What is needed = Every line below must be reproduced exactly; no pictures are to be included.

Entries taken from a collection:
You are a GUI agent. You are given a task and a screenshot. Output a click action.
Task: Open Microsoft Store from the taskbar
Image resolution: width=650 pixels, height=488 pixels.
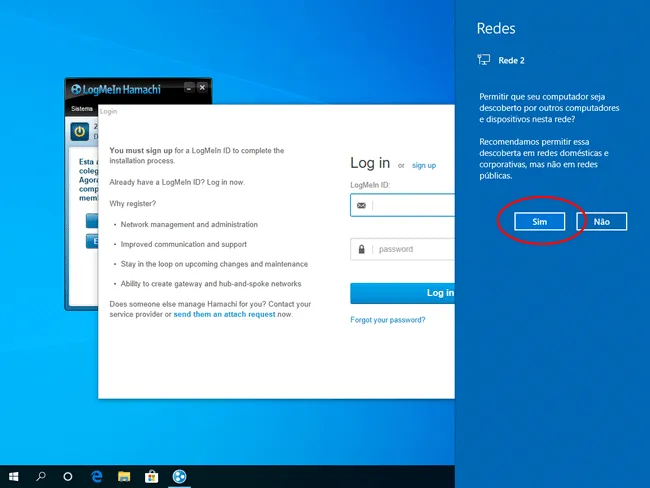click(152, 477)
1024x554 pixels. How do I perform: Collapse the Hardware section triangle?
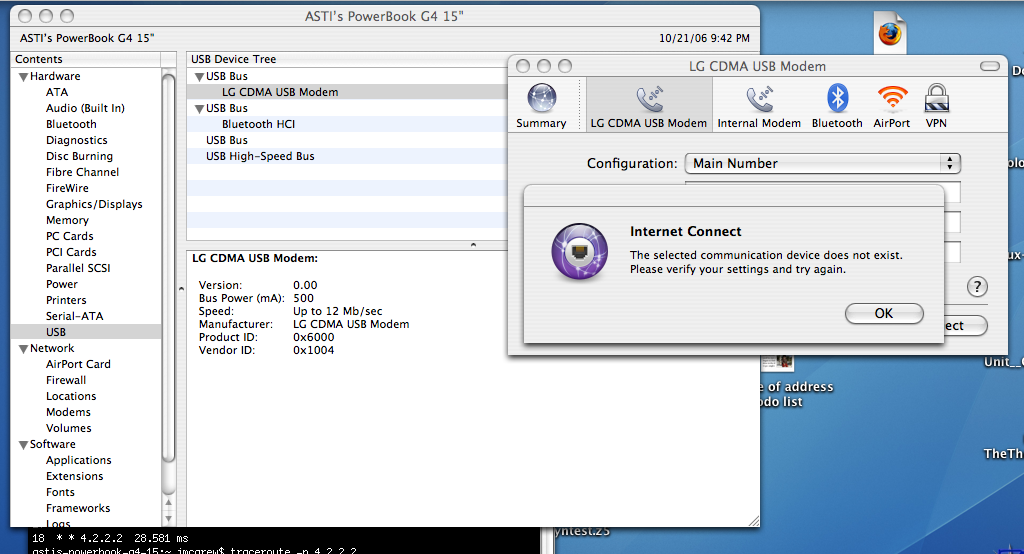coord(22,76)
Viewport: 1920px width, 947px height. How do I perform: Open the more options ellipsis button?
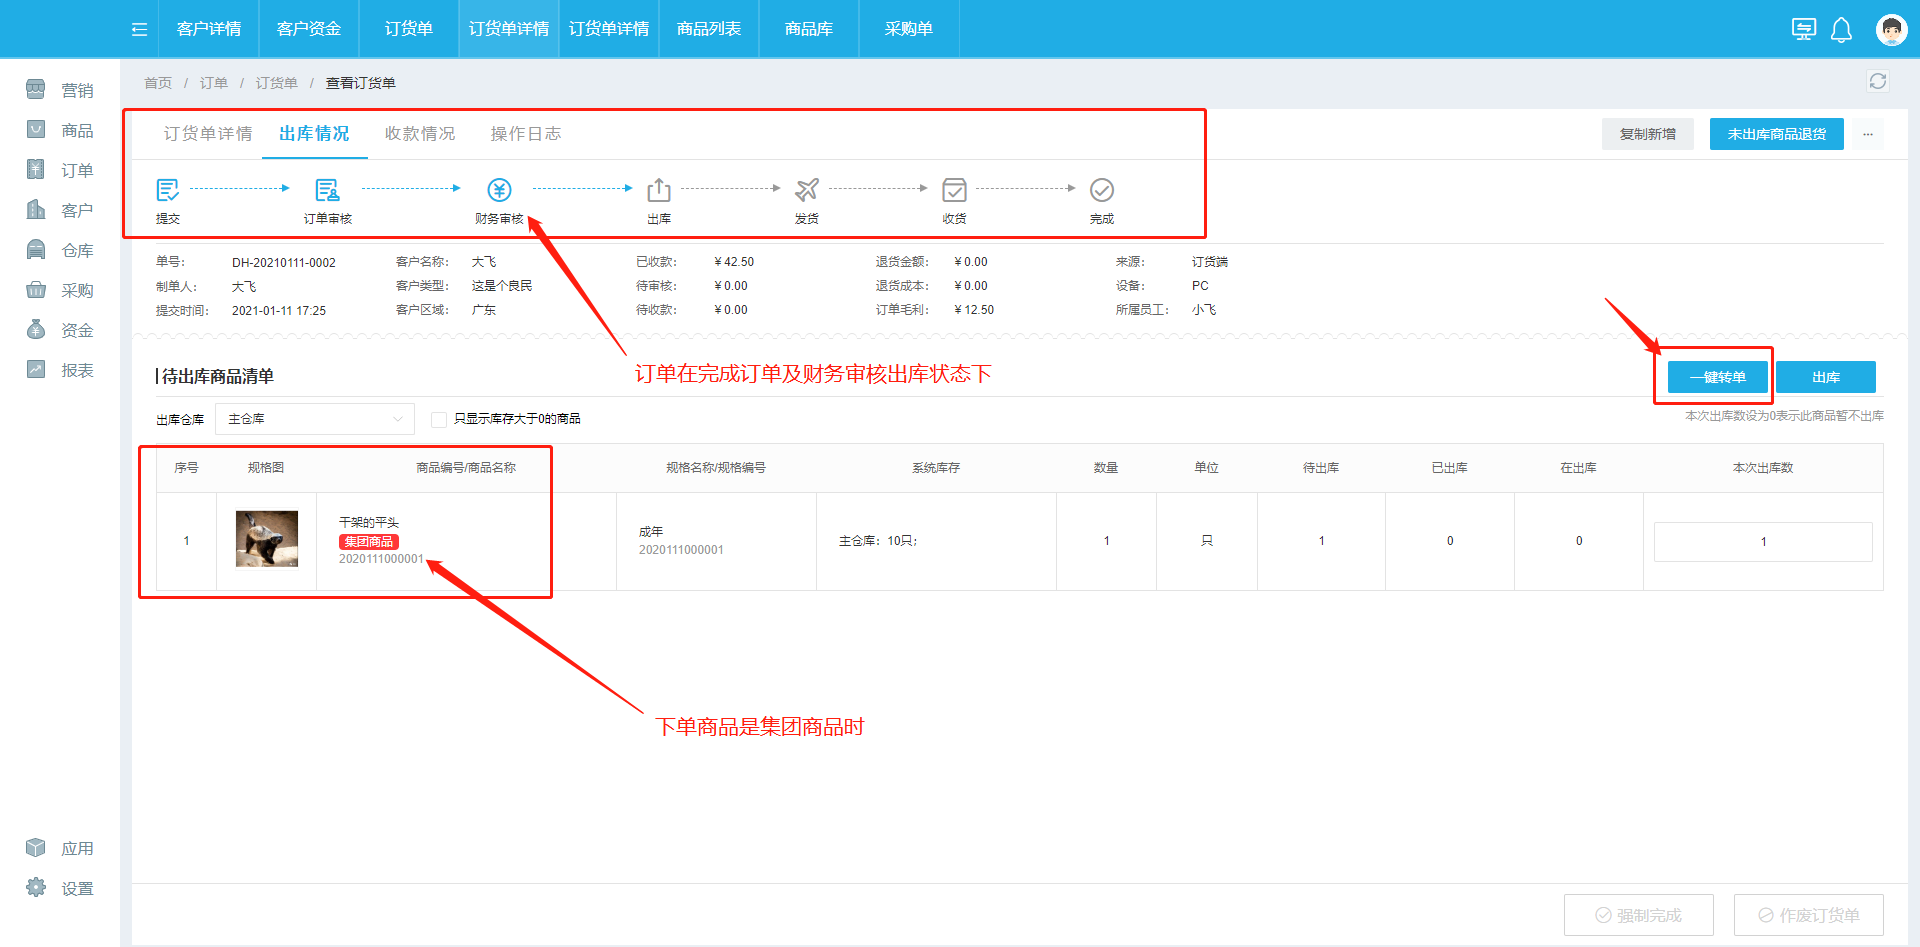point(1867,134)
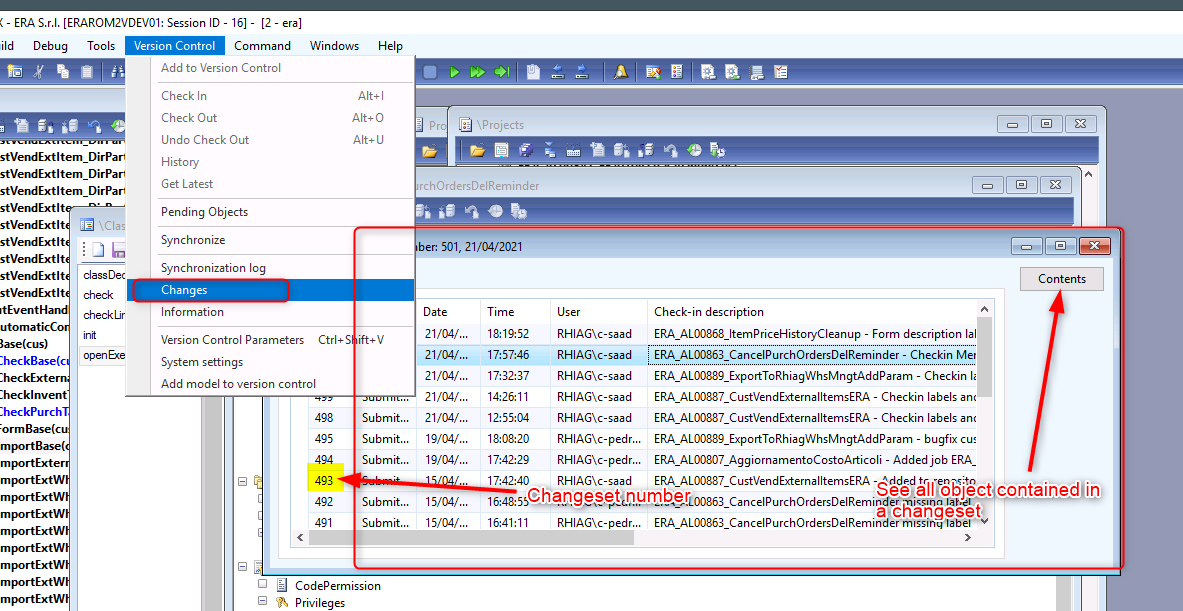
Task: Click the clock history icon in Projects toolbar
Action: coord(695,149)
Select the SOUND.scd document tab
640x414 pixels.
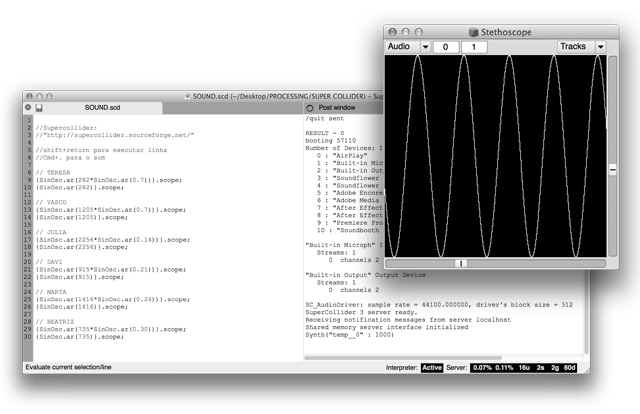[100, 107]
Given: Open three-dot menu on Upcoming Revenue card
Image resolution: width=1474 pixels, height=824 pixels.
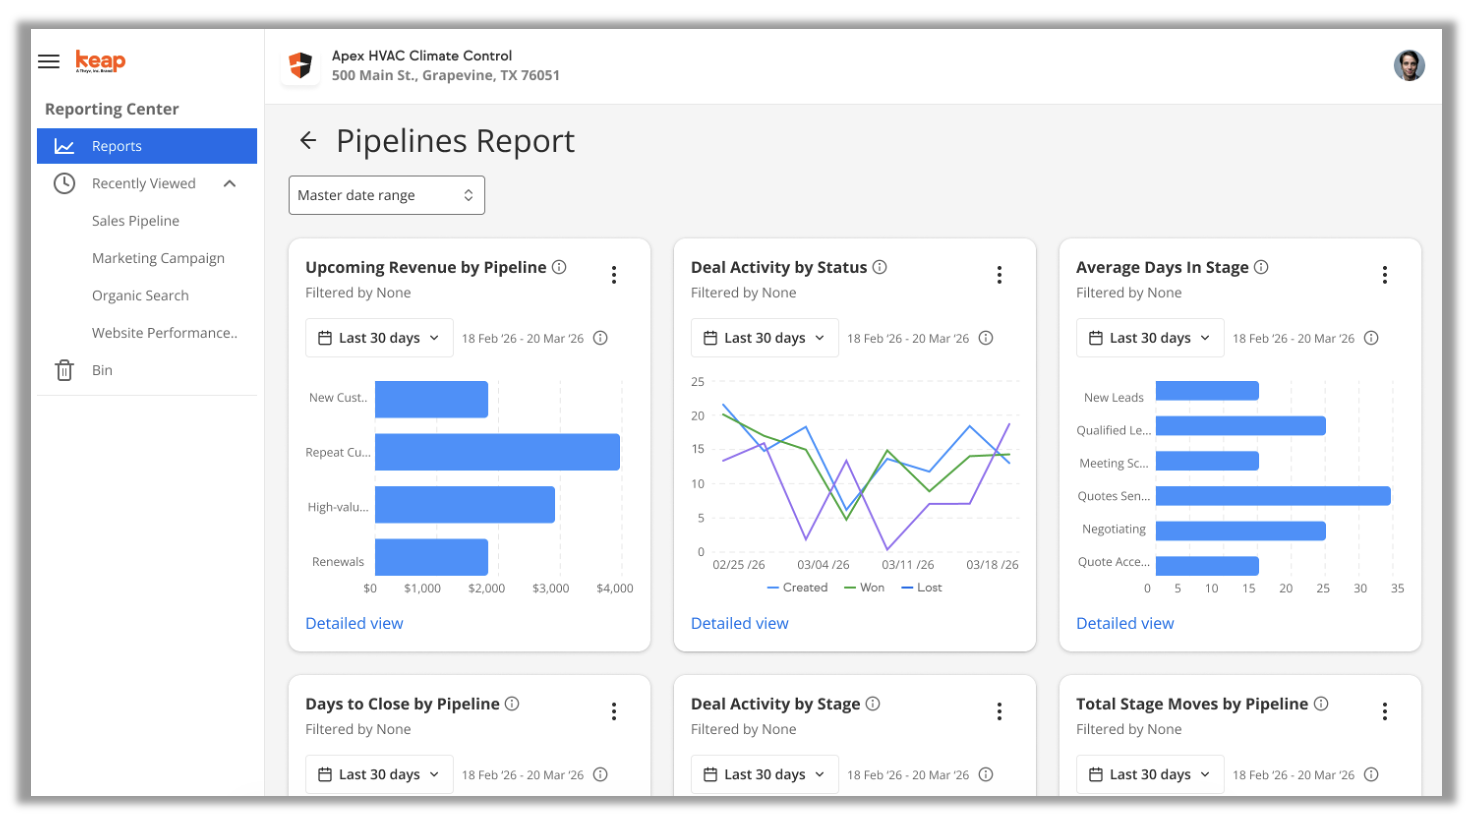Looking at the screenshot, I should pyautogui.click(x=614, y=275).
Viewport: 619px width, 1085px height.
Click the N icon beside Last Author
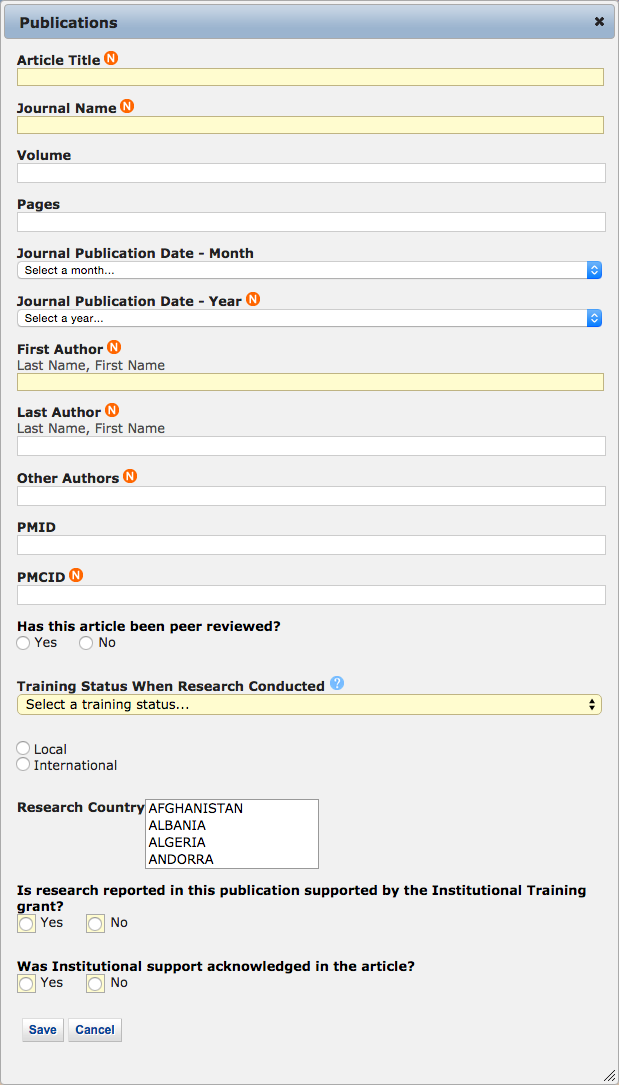[112, 411]
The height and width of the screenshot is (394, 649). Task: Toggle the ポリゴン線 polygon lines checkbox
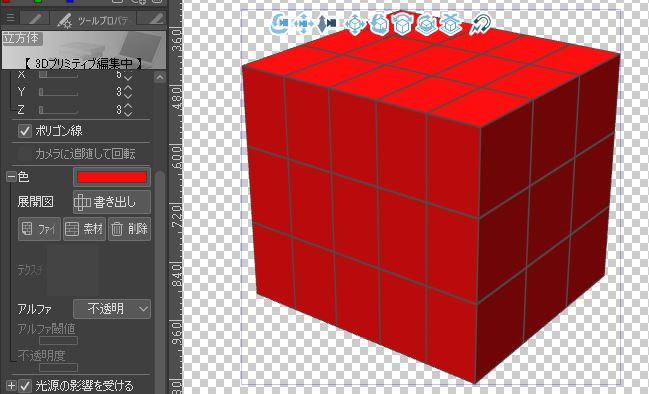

Expected answer =
You are a GUI agent. You are given a task and a screenshot. Output a click action.
Task: Open Microsoft Store from the taskbar
Image resolution: width=650 pixels, height=488 pixels.
click(152, 477)
1024x554 pixels. How do I perform: Collapse the Hardware section triangle?
coord(22,76)
Viewport: 1920px width, 947px height. How do I perform: Open the more options ellipsis button?
point(1867,134)
Task: Click the clock history icon in Projects toolbar
Action: coord(695,149)
Select the SOUND.scd document tab
640x414 pixels.
[100, 107]
Given: Open three-dot menu on Upcoming Revenue card
Image resolution: width=1474 pixels, height=824 pixels.
Looking at the screenshot, I should pyautogui.click(x=614, y=275).
Viewport: 619px width, 1085px height.
Click the N icon beside Last Author
[112, 411]
The height and width of the screenshot is (394, 649). Task: Toggle the ポリゴン線 polygon lines checkbox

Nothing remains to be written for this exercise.